Children’s Books on Jewish Culture/Religion

Thanks to my friend B.J. Epstein, among whose many areas of expertise is the field of children’s literature. She recently forwarded a link to this annotated list of children’s books about Jewish culture and religion. I’m always looking for good book suggestions for the little ones in my life. Please share your own recommendations (or comparable links) in comments.

Come, Let’s Rejoice

I thought I might post today about yet another example of something I read online that has made me angry/annoyed/agitated. When you care about Israel and its security and future, it’s actually pretty difficult to go an entire day without encountering something leading to that kind of reaction, and today was no exception. I was ready to go ahead and post and vent about it.

But after reading this article in The Forward, about the impending (sort of!) 100th anniversary of everyone’s favorite Jewish song of celebration–Hava Nagilah–I’ve chosen to focus on something positive instead. Happy Birthday, Hava Nagilah And thanks for all the memories!

Creative Writing in Israel

If you have the new Poets & Writers magazine on hand (the November-December issue), please turn to page 155. You’ll see there an advertisement that caught my attention right away.

It’s an ad for “Creative Writing in Israel,” specifically, for The Shaindy Rudoff Graduate Program in Creative Writing at Bar-Ilan University. I’m not necessarily in the market for another graduate degree in creative writing at the moment, but especially after my not-so-good experience in the program I did attend, the idea of studying writing in Israel, in a program emphasizing “Creative texts/Jewish contexts,” is enormously appealing.

So I’ve written to the program coordinator to find out more about any conferences/short-term opportunities that might be available. And I’d love to hear from anyone who might know about other (again, short-term) writing programs in Israel. Please comment here at the blog!

Prelude to a Poem

When my great-grandfather, Kaufmann Dreifus, was living and working in a tiny German village a century ago he could not possibly have imagined the event taking place this weekend: the Bat Mitzvah ceremony of one of his great-great-grandchildren in Columbus, Ohio. (I suspect he would have found the very concept of a “Bat Mitzvah” just as alien as a mention of “Columbus, Ohio.”)

I know little about Kaufmann Dreifus since he died when his children (my grandfather and his older sister [the Bat Mitzvah girl’s great-grandmother], by a first marriage, and Grandpa’s younger brother by the second), were still quite young, and my grandfather did not speak much about him. The good thing, if there can be a good thing about Kaufmann’s early death, is that he missed the 1930s altogether.

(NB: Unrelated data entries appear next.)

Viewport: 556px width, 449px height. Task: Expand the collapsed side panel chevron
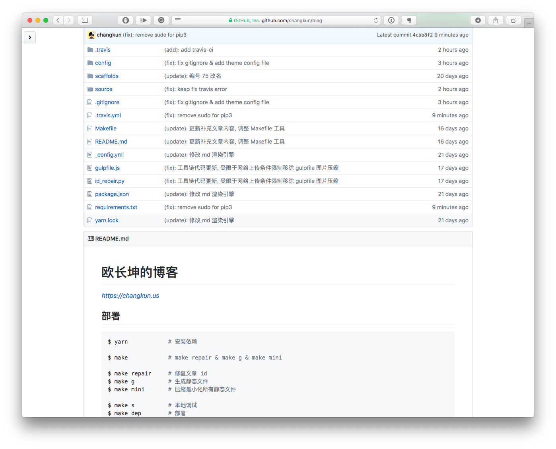point(30,37)
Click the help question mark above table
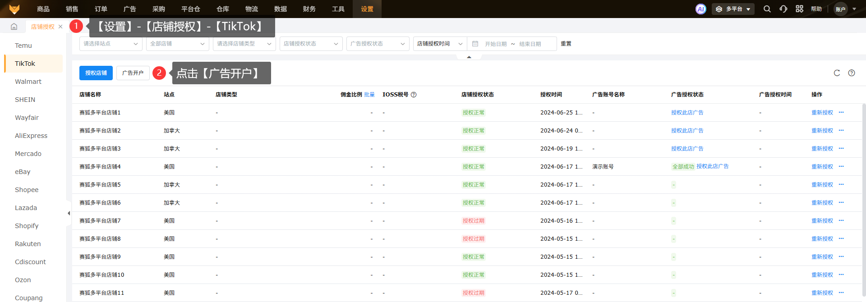 [852, 73]
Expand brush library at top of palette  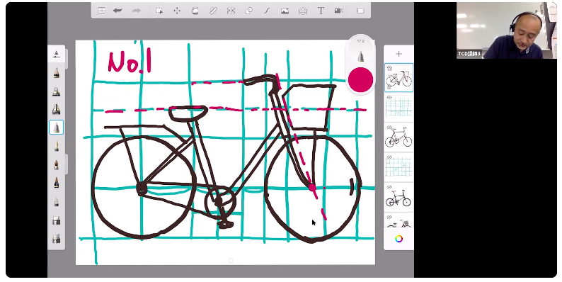tap(57, 55)
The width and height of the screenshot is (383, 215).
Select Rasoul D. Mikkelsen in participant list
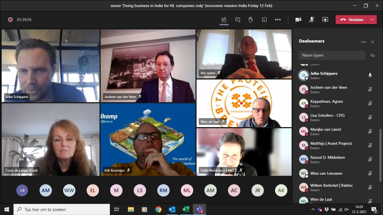point(327,159)
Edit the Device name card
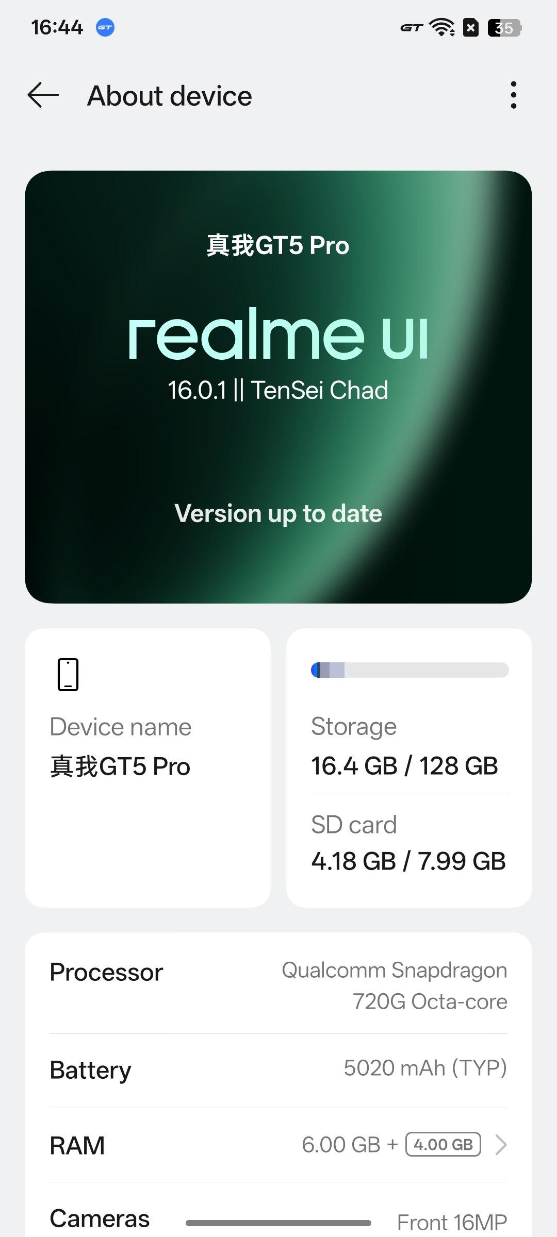This screenshot has height=1237, width=557. coord(148,767)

Had he lived, Kaufmann Dreifus would have seen all three of his children (fortunately) leave Germany before the end of that decade. He would have learned of marriages in new homelands to other German-Jewish refugees, and, eventually, of grandchildren born in what was then called Palestine, in New York, and in Iowa (another place I’m not sure he ever knew about). He might have lived long enough to know that he had 17 great-grandchildren, though it’s doubtful that he would have seen the following generation–the one including the Bat Mitzvah girl–arrive and grow up.

My grandfather’s parents and their mysterious histories have already inspired a short story (forthcoming in TriQuarterly this winter). This weekend, I sense that their descendants will prove just as inspirational. This time, I think I’ll be writing a poem. I already have the title in mind. The rest will come in Columbus.